[start]
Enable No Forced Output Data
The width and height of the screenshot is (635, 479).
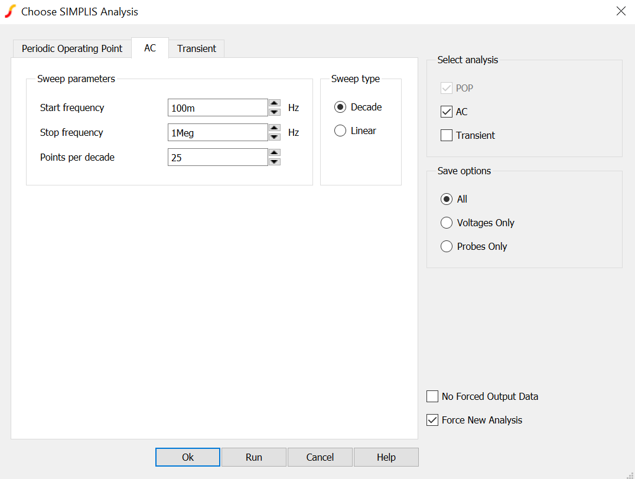[x=432, y=396]
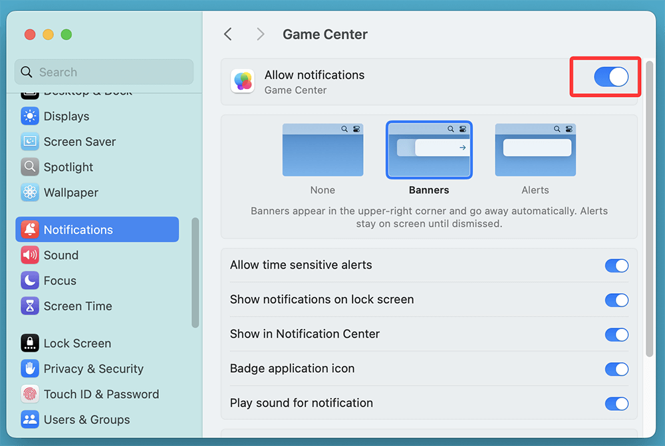Select the Alerts notification style
The width and height of the screenshot is (665, 446).
535,150
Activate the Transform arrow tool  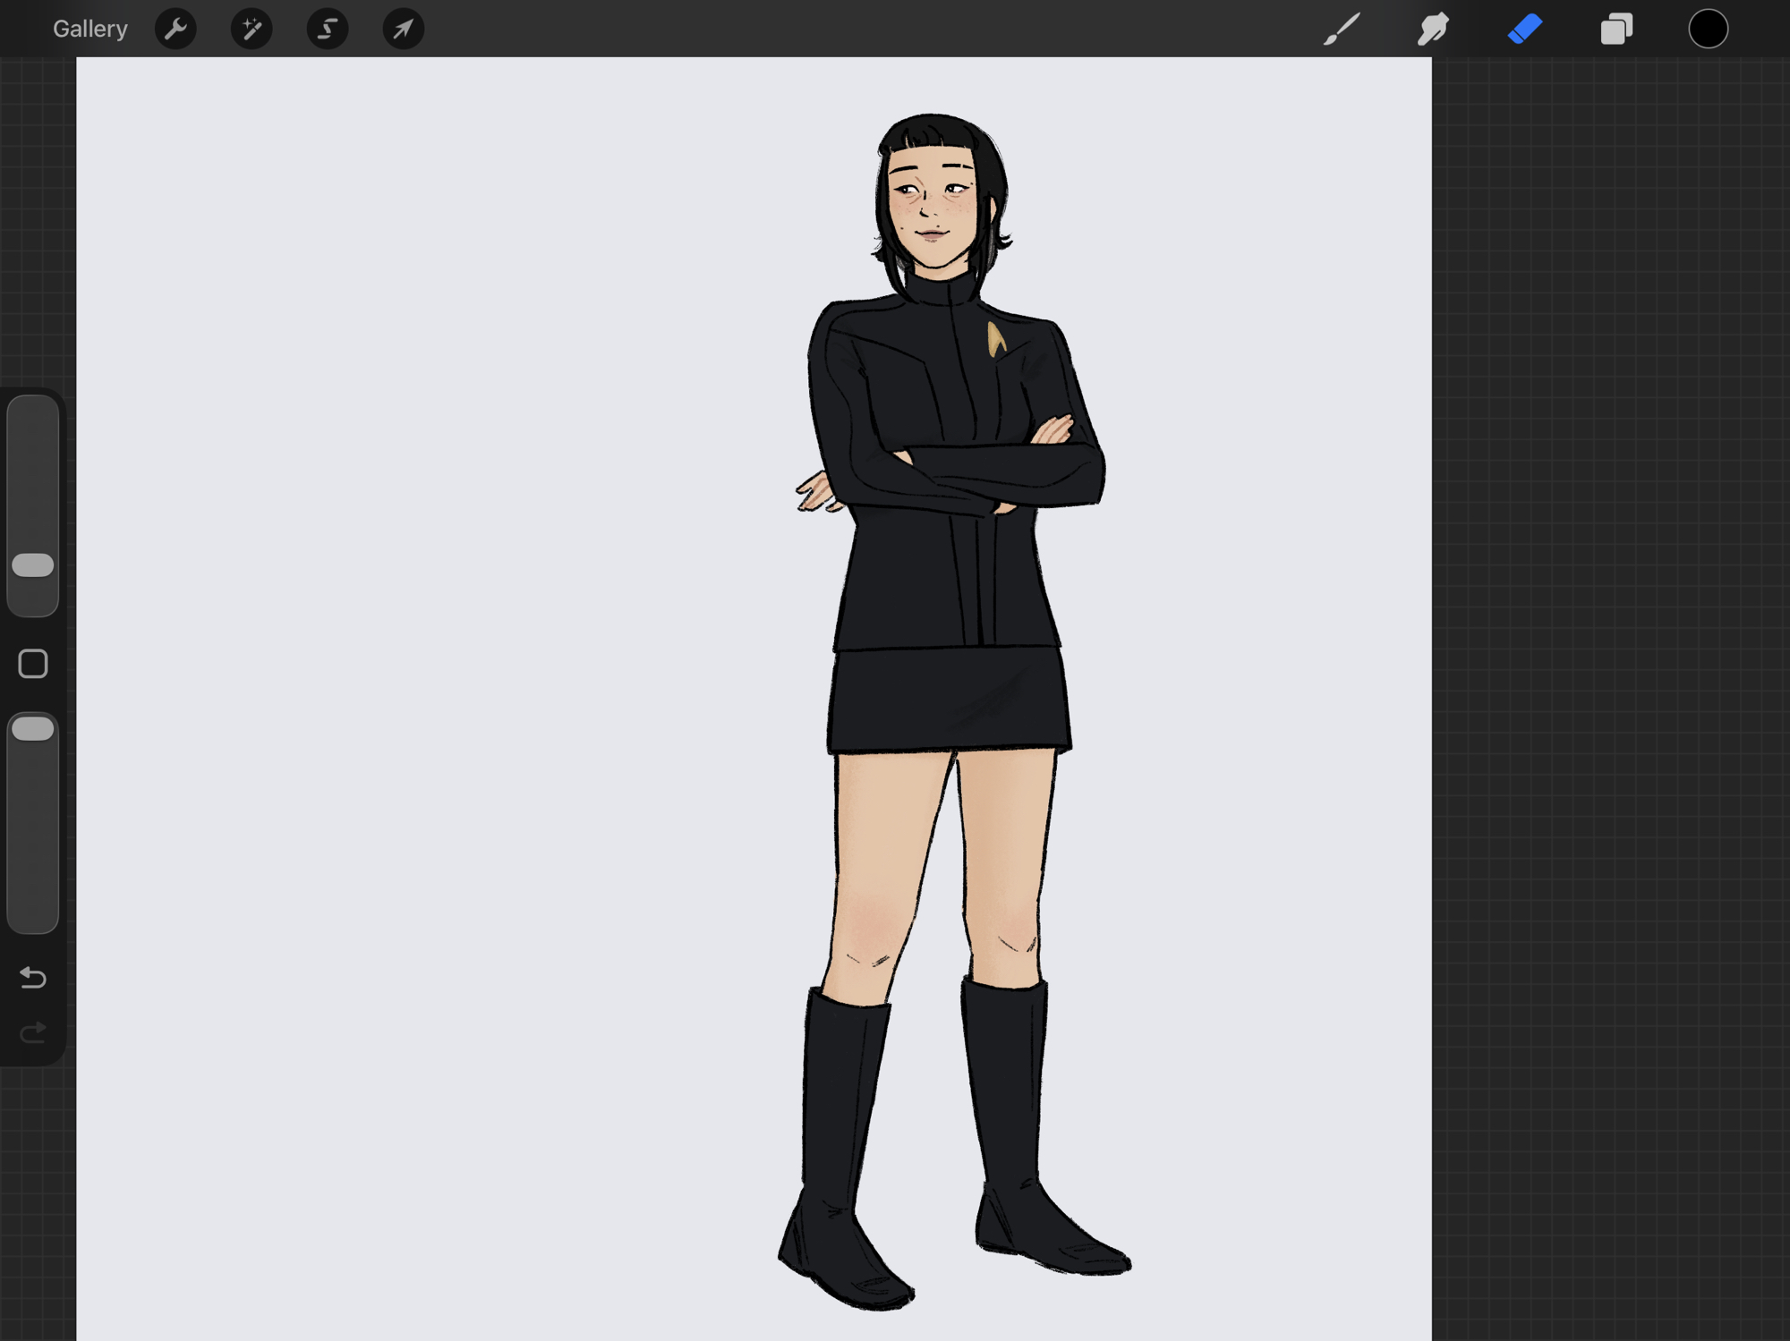(x=404, y=29)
[end]
> [EXERCISE AIM]:
Pull out each line of the data above that contains the word "screenshot".

> [EXPECTED ANSWER]:
The width and height of the screenshot is (635, 479).
The width and height of the screenshot is (665, 446).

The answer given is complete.